_Yönerge 1:_ Adalet konulu metinde "Naci ÖZTÜRK" ifadesinden "gayret etmesi elzemdir." ifadesine kadar uzanan bölümü hiçbir değişiklik yapmadan aktarınız.
_Yönerge 2:_ Adalet konulu metne göre zekât nasıl tanımlanmaktadır?

_Verilen metin:_
- - - -

Ferde, Cemiyete, Tüm İnsanlığa ADALET CEMRESİ

Naci ÖZTÜRK

Her Cuma hutbesinde bir âyet-i kerîme ve mealini dinliyoruz. “Şüphesiz Allah Teâlâ adaleti … emreder.” Demek ki adalet Hakk’ın bizden istediği en önemli vazifelerimizden…

Nedir adalet?

Adalet; sadece mahkemelerde hakkın, hukukun yerine gelmesinden ibaret değildir. Adalet; «herhangi bir şeye hakkını vermek» demektir ve iç âlemden dış dünyaya kadar pek çok buutta yerine getirilmelidir.

Kişinin kendi nefsinin, bedeninin ihtiyaçlarını gözetmesinden, ailesine, çocuklarına karşı vazifelerini yerine getirip, onlara insanca muamele etmesine kadar şahsî hayat gibi görünen pek çok şey ile başlar adalet.

Adaletin toplumla ilgili de pek çok tarafları vardır. İçtimaî adaletin sağlanmasında üzerine düşeni yapmış sayılması için, insanoğlunun; diğer insanlara iyilikte bulunması, zayıflara merhamet etmesi, yetimi kollaması, haksızlıkla mücadele etmesi… gibi pek çok noktada gayret etmesi elzemdir.

Adalet öyle şümullüdür, sahası o kadar geniştir ki insanın hayvanlara merhamet etmesi, çevreyi gözeterek ekolojik dengeyi bozmaması da adaletin icabıdır.

Sosyal dayanışma ve adaletin en önemli müesseselerinden biri zekâttır. Zekât, zenginin serveti içindeki, fakire, mahruma ait malûm haktır. O hakkı çıkarıp vermek lütuf değil, adaletin yerine getirilmesidir. Bu hak teslim edildiği zaman, fakirin gözü zenginin servetinde kalmayacak, adalet yerini bulduğundan memlekette huzur ve sükûn olacaktır.

- - - -

_Toplanan veriler:_
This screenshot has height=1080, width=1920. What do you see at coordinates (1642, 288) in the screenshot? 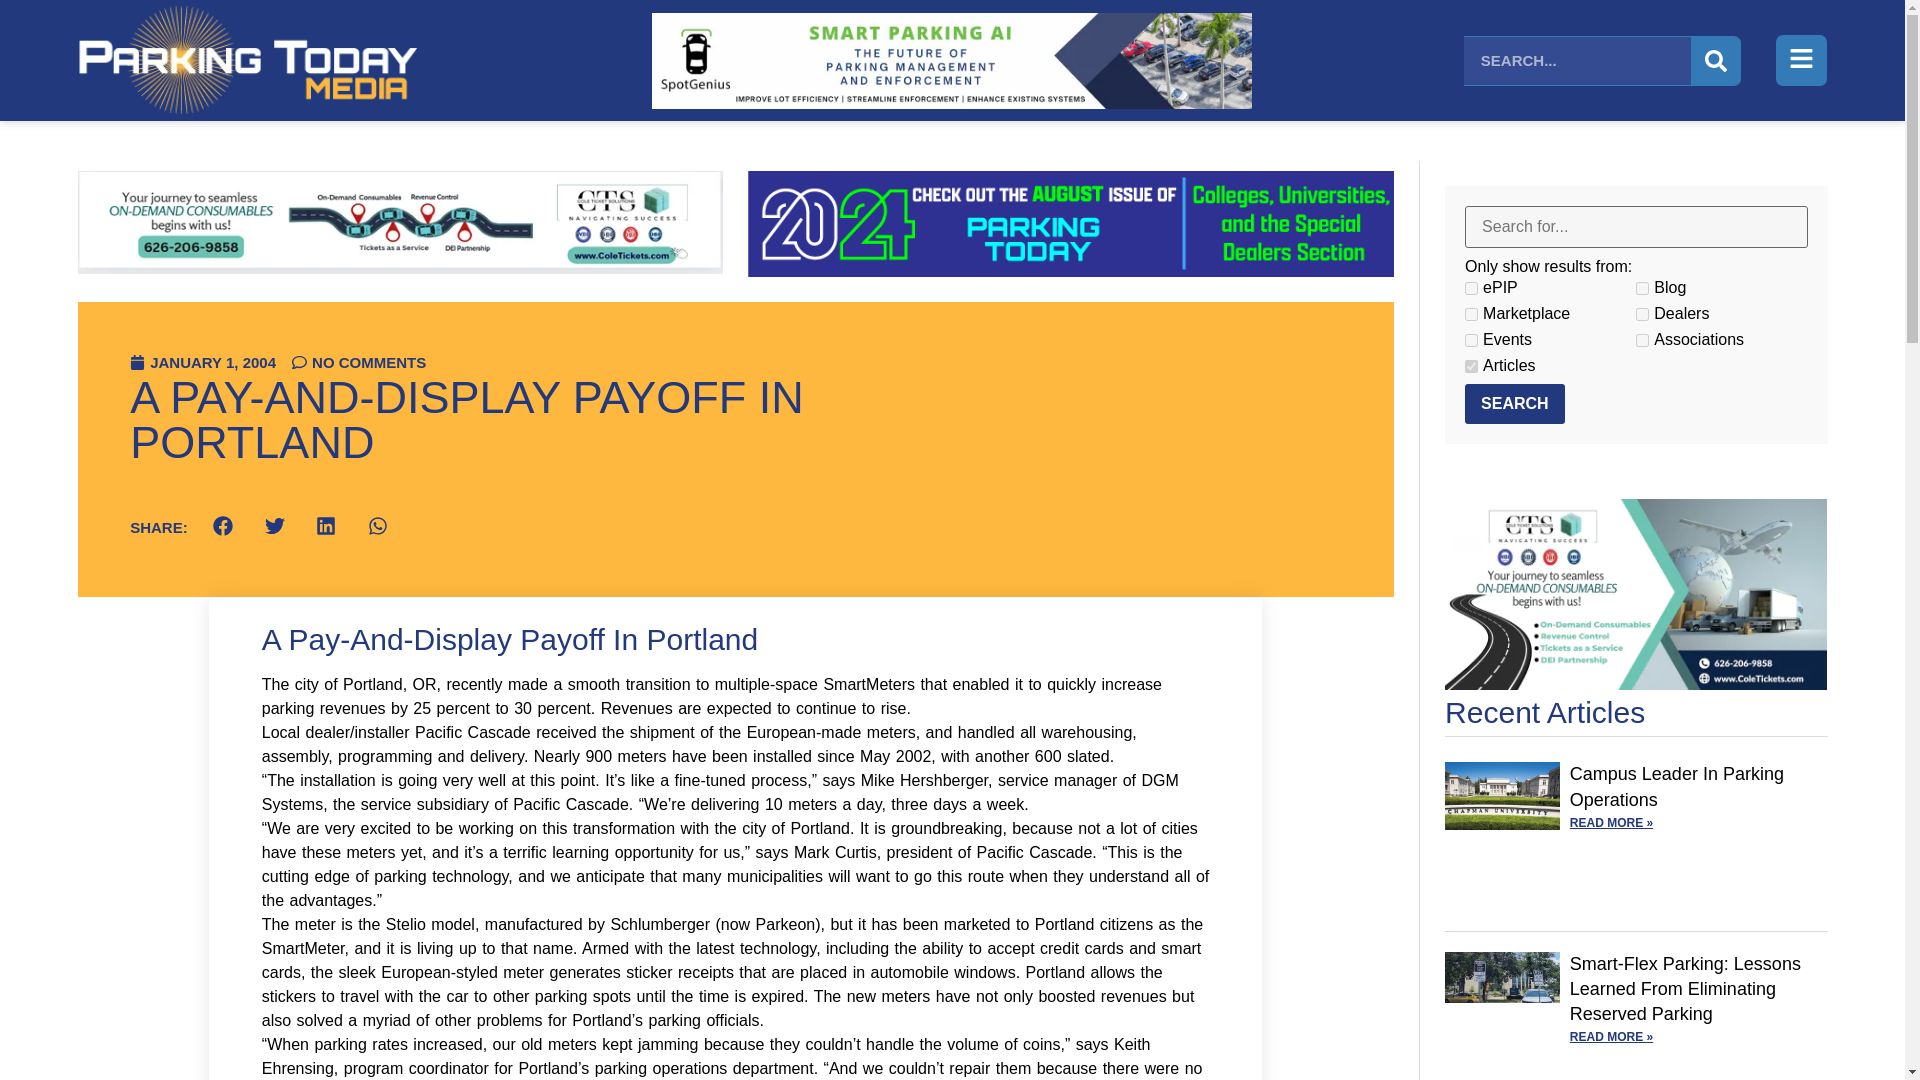
I see `Blog` at bounding box center [1642, 288].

- - - -

_Beklenen cevap 1:_
Naci ÖZTÜRK

Her Cuma hutbesinde bir âyet-i kerîme ve mealini dinliyoruz. “Şüphesiz Allah Teâlâ adaleti … emreder.” Demek ki adalet Hakk’ın bizden istediği en önemli vazifelerimizden…

Nedir adalet?

Adalet; sadece mahkemelerde hakkın, hukukun yerine gelmesinden ibaret değildir. Adalet; «herhangi bir şeye hakkını vermek» demektir ve iç âlemden dış dünyaya kadar pek çok buutta yerine getirilmelidir.

Kişinin kendi nefsinin, bedeninin ihtiyaçlarını gözetmesinden, ailesine, çocuklarına karşı vazifelerini yerine getirip, onlara insanca muamele etmesine kadar şahsî hayat gibi görünen pek çok şey ile başlar adalet.

Adaletin toplumla ilgili de pek çok tarafları vardır. İçtimaî adaletin sağlanmasında üzerine düşeni yapmış sayılması için, insanoğlunun; diğer insanlara iyilikte bulunması, zayıflara merhamet etmesi, yetimi kollaması, haksızlıkla mücadele etmesi… gibi pek çok noktada gayret etmesi elzemdir.

_Beklenen cevap 2:_ Zekât, zenginin serveti içindeki, fakire, mahruma ait malûm haktır.